* Instructions for the task: Copy the lines of the records verbatim, starting at the line containing "Delete the selected layer with the trash icon" and ending at the line containing "tap(88, 71)". Omit the pictures from your answer.

*** Records provided ***

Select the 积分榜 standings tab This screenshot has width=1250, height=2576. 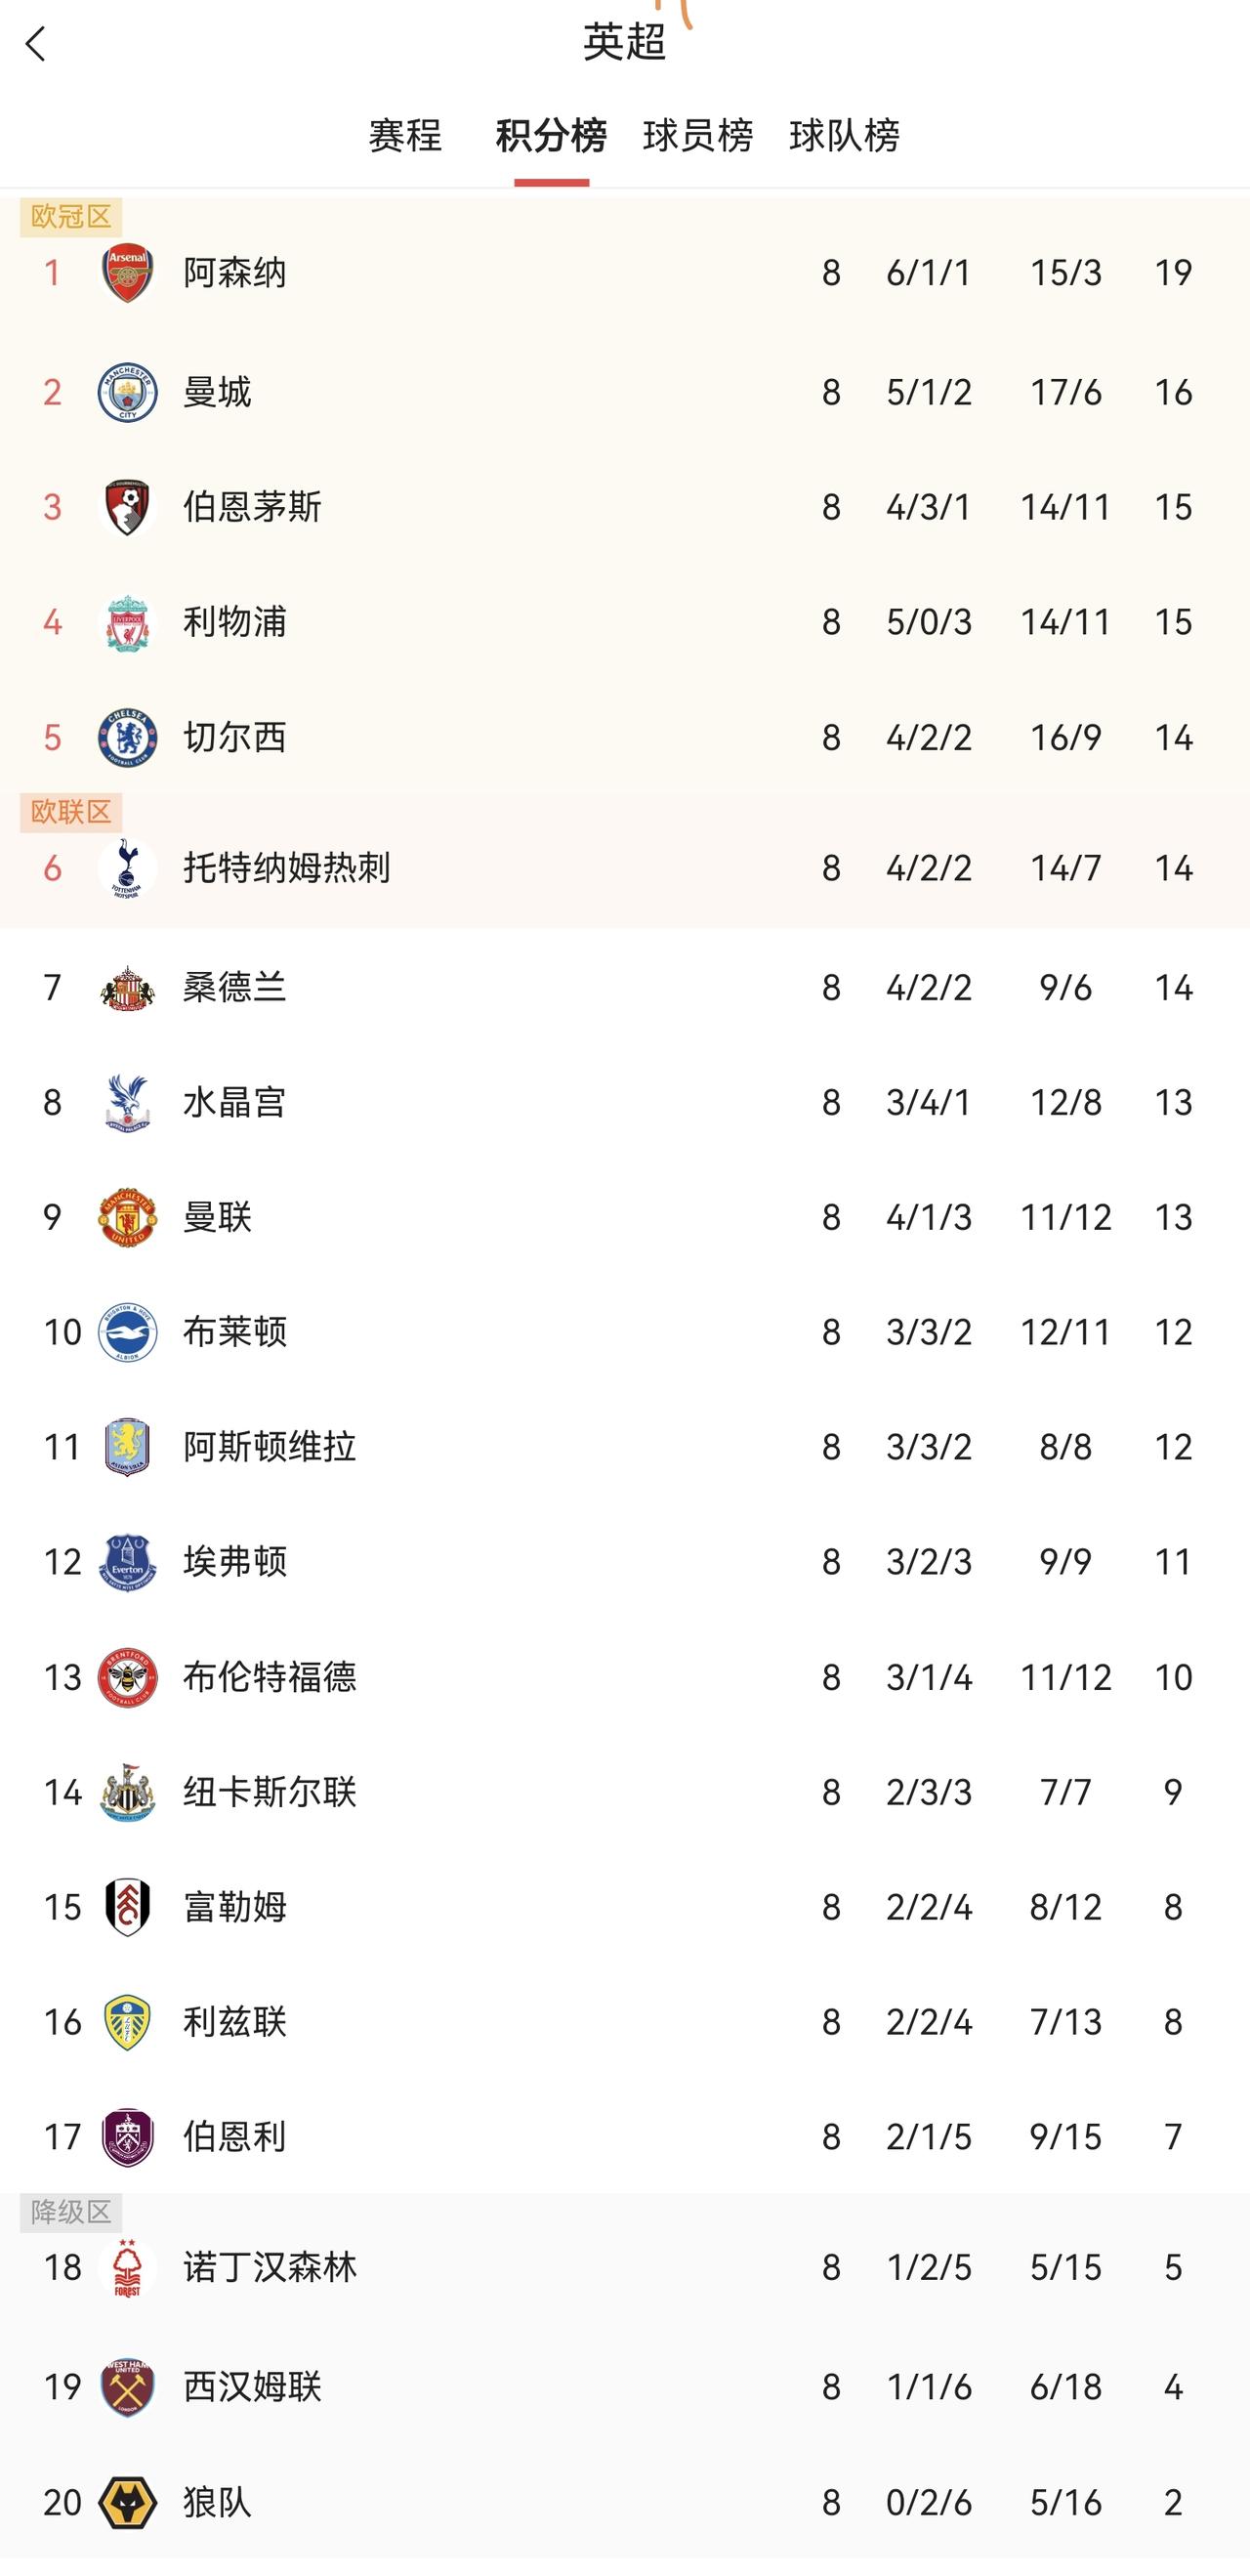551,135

***
*** Records provided ***

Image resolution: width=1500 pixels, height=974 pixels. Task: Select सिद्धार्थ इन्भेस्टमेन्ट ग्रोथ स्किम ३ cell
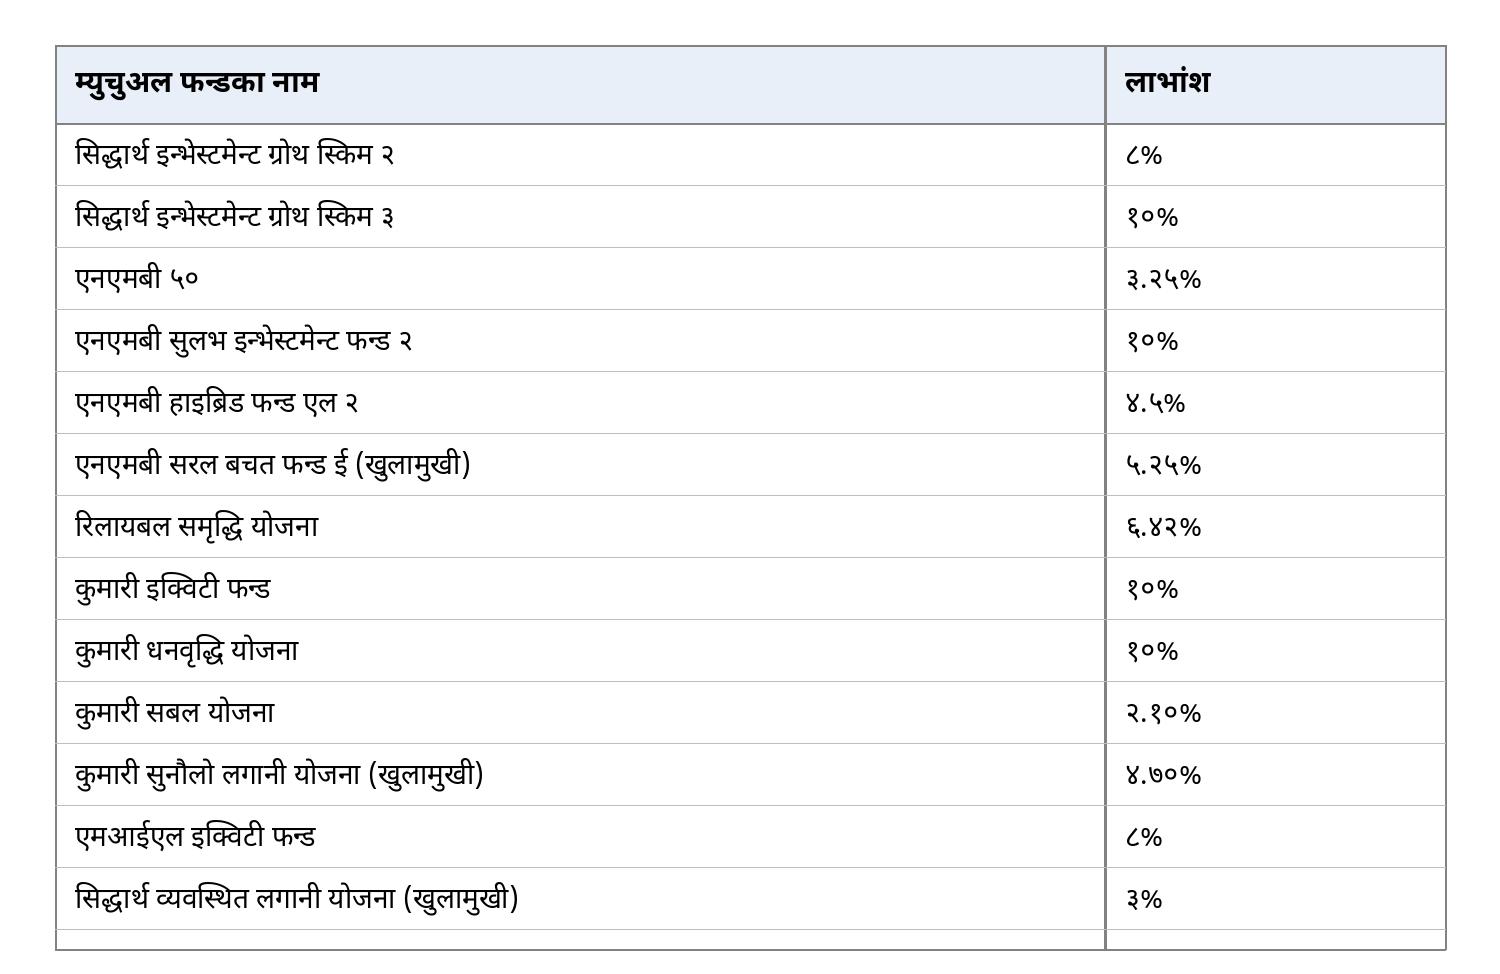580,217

***
*** Records provided ***

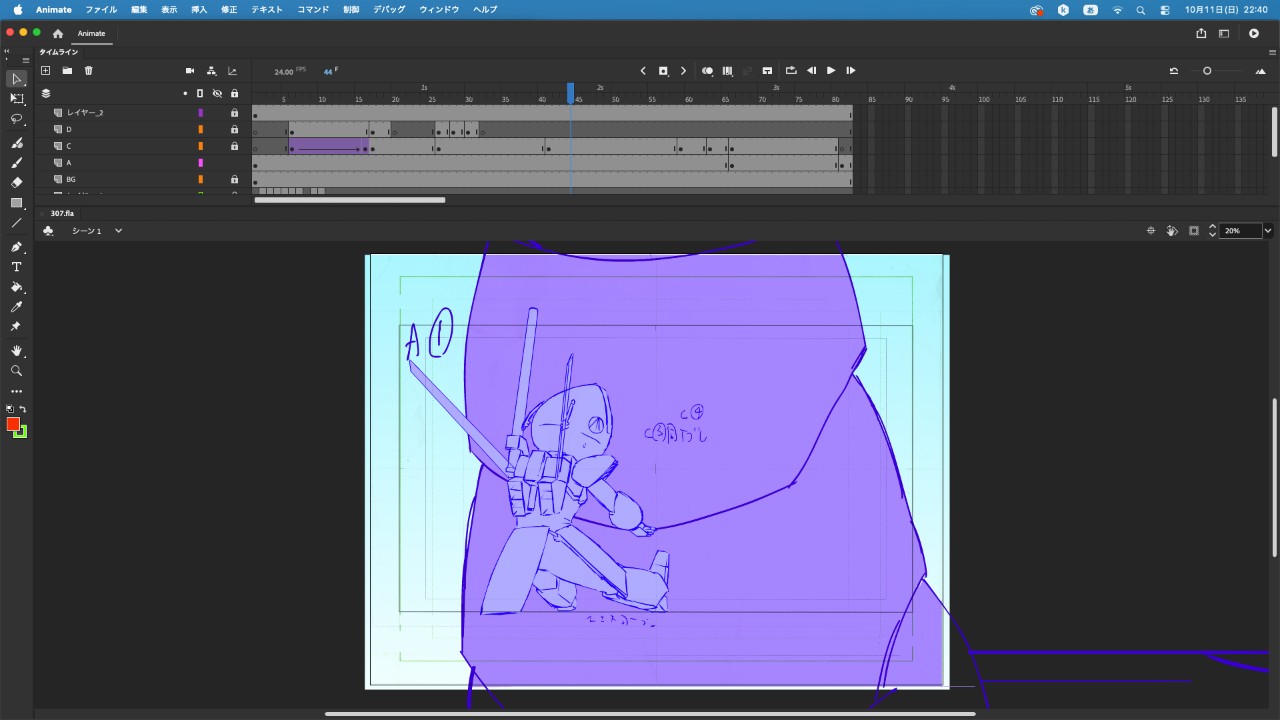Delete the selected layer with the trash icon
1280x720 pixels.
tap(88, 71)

***

* Written answer:
Delete the selected layer with the trash icon
1280x720 pixels.
tap(88, 71)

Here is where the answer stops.